→ **Available records**
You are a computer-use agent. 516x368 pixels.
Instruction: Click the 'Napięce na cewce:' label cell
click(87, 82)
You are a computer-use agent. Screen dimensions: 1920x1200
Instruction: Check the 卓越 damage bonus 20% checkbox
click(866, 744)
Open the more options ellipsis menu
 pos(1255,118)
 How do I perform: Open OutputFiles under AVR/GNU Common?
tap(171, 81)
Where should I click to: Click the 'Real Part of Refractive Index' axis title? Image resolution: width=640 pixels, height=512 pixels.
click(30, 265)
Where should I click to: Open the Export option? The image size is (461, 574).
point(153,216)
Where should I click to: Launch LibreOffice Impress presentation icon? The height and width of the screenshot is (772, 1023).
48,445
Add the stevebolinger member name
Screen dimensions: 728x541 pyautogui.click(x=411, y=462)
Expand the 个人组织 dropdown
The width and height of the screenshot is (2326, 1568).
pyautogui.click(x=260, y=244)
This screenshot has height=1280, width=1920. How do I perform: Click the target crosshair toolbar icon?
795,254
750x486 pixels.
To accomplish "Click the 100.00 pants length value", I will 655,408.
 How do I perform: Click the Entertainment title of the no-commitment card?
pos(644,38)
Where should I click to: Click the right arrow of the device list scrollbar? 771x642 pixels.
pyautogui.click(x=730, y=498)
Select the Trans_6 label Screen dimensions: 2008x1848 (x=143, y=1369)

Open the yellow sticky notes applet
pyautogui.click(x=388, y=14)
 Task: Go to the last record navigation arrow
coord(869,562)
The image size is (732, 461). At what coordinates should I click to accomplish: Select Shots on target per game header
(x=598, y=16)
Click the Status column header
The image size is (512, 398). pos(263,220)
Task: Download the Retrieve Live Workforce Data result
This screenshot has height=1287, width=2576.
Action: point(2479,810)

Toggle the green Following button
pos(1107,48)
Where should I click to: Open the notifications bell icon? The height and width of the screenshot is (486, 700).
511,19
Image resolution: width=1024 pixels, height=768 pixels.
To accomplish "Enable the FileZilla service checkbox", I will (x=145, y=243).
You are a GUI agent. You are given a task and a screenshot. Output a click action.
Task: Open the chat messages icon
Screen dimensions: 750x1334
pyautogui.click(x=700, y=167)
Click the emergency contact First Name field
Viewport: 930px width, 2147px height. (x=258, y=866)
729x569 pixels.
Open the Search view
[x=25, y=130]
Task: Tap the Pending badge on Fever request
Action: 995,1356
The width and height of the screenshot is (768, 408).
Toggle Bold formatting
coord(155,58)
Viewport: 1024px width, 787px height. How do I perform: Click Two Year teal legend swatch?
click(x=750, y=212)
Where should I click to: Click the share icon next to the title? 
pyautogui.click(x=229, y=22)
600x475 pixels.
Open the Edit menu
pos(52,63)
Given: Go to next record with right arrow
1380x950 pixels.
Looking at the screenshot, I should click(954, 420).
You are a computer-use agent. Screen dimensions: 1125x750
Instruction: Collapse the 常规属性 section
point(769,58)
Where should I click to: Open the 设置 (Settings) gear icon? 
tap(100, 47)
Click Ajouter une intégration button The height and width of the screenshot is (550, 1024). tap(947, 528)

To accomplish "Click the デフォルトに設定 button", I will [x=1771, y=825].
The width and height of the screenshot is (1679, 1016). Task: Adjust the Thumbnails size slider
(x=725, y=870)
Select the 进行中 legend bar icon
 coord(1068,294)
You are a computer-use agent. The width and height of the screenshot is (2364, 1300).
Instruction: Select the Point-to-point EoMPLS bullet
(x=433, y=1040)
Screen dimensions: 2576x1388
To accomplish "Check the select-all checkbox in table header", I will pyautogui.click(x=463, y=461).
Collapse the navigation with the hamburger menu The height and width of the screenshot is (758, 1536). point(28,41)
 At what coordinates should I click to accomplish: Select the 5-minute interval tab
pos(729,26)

→ **What the exercise asks**
Copy out the part of the listing that opens with the line containing "Given: Go to next record with right arrow" and closes with the last line of the listing, leaving every line unchanged.

→ **Task output**
Given: Go to next record with right arrow
1380x950 pixels.
Looking at the screenshot, I should click(954, 420).
You are a computer-use agent. Screen dimensions: 1125x750
Instruction: Collapse the 常规属性 section
point(769,58)
Where should I click to: Open the 设置 (Settings) gear icon? 
tap(100, 47)
Click Ajouter une intégration button The height and width of the screenshot is (550, 1024). tap(947, 528)

To accomplish "Click the デフォルトに設定 button", I will [x=1771, y=825].
The width and height of the screenshot is (1679, 1016). Task: Adjust the Thumbnails size slider
(x=725, y=870)
Select the 进行中 legend bar icon
 coord(1068,294)
You are a computer-use agent. The width and height of the screenshot is (2364, 1300).
Instruction: Select the Point-to-point EoMPLS bullet
(x=433, y=1040)
Screen dimensions: 2576x1388
To accomplish "Check the select-all checkbox in table header", I will pyautogui.click(x=463, y=461).
Collapse the navigation with the hamburger menu The height and width of the screenshot is (758, 1536). point(28,41)
 At what coordinates should I click to accomplish: Select the 5-minute interval tab
pos(729,26)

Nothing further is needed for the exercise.